This is a review of the 2008 Region 2 DVD from Warner Home Video and Turner Entertainment. It is one of 6 Warner Brothers films, all digitally remastered, dating from 1939 to 1946, in the Box Set ‘Bette Davis: 100th Anniversary Collection’, which we purchased from Amazon. This film, the latest one from 1946, is in the original 1.33:1 and mono sound. It comes with a number of extras. The reproduction is very good indeed. The remastered picture is clear, blemish-free and richly black and white, the sound excellent.
In 1942, Bette Davis, Paul Henreid and Claude Rains starred together in the romantic drama ‘Now, Voyager’, one of the most successful Davis vehicles made during her triumphant years at Warner Brothers. The director was Irving Rapper. Davis and Gladys Cooper were nominated for OSCARs, the music won one.
Rains (OSCAR-nominated) and Henreid had been hugely successful, supporting Bogart and Ingrid Bergman in ‘Casablanca’(1942), and Davis and Rains had also worked together in ‘Mr Skeffington’(1944) ~ for which they were both OSCAR-nominated.

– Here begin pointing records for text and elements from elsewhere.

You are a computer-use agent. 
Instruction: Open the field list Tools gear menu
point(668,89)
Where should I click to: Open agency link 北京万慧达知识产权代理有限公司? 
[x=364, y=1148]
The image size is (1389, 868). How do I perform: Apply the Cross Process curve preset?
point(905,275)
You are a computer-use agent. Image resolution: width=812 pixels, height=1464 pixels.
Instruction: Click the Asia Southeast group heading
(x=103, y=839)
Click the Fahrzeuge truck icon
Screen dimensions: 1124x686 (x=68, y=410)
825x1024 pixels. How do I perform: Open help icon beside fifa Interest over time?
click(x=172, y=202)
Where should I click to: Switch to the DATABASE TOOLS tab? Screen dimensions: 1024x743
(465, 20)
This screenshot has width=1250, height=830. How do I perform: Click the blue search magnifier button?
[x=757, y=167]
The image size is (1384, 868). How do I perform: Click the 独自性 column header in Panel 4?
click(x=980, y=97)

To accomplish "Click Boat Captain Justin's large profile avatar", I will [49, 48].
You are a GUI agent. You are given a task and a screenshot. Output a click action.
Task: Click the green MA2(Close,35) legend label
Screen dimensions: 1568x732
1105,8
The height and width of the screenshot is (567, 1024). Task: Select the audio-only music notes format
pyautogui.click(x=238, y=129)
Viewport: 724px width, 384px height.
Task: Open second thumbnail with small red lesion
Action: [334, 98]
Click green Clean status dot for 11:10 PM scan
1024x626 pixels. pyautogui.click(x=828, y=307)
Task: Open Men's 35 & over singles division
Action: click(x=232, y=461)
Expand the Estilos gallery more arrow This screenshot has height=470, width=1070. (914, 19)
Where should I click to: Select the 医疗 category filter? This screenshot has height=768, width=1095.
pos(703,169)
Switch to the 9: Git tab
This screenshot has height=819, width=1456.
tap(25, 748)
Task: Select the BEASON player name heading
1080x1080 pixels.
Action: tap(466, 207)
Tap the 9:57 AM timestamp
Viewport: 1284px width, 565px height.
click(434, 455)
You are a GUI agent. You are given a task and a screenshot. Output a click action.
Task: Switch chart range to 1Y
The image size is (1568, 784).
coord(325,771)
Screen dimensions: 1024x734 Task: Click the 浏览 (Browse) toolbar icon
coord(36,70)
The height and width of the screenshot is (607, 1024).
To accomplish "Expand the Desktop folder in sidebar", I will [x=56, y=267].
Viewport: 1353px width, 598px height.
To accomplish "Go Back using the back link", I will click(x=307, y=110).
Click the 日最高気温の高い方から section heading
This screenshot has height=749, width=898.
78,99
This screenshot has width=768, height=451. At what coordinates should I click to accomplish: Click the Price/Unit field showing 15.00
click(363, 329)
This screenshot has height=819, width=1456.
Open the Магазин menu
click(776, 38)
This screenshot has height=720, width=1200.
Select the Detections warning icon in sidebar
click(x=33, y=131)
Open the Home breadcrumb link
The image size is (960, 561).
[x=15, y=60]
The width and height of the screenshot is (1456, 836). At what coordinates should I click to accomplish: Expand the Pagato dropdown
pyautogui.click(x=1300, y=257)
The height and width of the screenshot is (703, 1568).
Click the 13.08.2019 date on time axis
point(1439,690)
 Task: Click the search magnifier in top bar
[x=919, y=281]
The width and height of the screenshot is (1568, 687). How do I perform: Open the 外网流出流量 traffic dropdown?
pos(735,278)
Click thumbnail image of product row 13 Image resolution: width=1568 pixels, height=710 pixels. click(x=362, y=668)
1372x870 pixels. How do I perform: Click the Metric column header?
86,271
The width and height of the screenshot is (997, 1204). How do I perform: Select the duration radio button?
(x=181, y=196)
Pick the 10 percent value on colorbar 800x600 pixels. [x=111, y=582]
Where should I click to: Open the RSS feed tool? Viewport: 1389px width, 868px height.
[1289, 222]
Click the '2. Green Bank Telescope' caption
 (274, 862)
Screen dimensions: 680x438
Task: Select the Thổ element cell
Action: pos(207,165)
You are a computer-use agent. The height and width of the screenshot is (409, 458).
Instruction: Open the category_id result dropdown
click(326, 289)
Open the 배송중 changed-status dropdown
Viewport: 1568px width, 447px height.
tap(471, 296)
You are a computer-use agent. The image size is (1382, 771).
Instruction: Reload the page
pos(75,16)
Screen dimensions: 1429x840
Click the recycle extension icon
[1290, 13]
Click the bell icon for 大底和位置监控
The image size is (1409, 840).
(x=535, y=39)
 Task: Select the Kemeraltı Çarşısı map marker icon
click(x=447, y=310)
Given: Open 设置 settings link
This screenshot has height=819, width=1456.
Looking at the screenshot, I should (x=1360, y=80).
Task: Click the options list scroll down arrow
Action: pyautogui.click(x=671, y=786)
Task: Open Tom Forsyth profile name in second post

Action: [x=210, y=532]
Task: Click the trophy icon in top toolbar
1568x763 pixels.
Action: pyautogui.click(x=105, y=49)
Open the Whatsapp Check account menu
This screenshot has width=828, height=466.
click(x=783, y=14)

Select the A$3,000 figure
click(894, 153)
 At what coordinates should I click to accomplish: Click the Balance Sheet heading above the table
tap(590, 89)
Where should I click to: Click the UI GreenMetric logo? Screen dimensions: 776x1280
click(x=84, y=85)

So, when Rapper and the 3 stars reassembled in 1946 for a second great drama, this time with music as the centrepiece, success seemed assured. But it was not to be. The film cost a little under $3 million, but didn’t do especially well at the Box Office, and won mixed critical reviews. It therefore apparently became the first Davis movie to lose Warner Brothers money.
The screenplay was based on a French play from 1927, a much slighter, sparer production called ‘Monsieur Lamberthier’, which came to Broadway in 1928. It was filmed as ‘Jealousy’ in 1929, staged on Broadway again in 1946, as ‘Obsession’, with Basil Rathbone, and was originally envisaged then by Warner Brothers as a film for Henreid and Barbara Stanwyck. The final choice of Davis with Henreid, would have stayed as the more modest production, if Davis had been listened to. But instead, the two-hander, starring only the musical star-crossed lovers, played by Davis and Henreid, becomes a three-ring circus of noirish melodrama. The ‘other ~ older ~ man’, fêted composer Alexander Hollenius, played with malicious appetite by Claude Rains, is not only seen, but actually dominates those scenes in which he appears. Given his co-stars, this is no mean feat, but he succeeds in upstaging even Davis, whilst appearing to be barely out of third gear! There is a scene over supper in a restaurant, featuring all three stars, which may be one of my favourite scenes in any Davis film. You will know it when you see it ~ and laugh! Magnificent!
The film both looks, and particularly sounds, superb. Davis playing Beethoven was dubbed, but apparently barely needed to be. And the cello music featured is gorgeous. The story ends up as slightly hysterical and soapy melodrama, which must have caused fits in the office of those trying to police the respectability/morality-enforcing ‘Hayes Code’. It is huge fun however, with lovely music.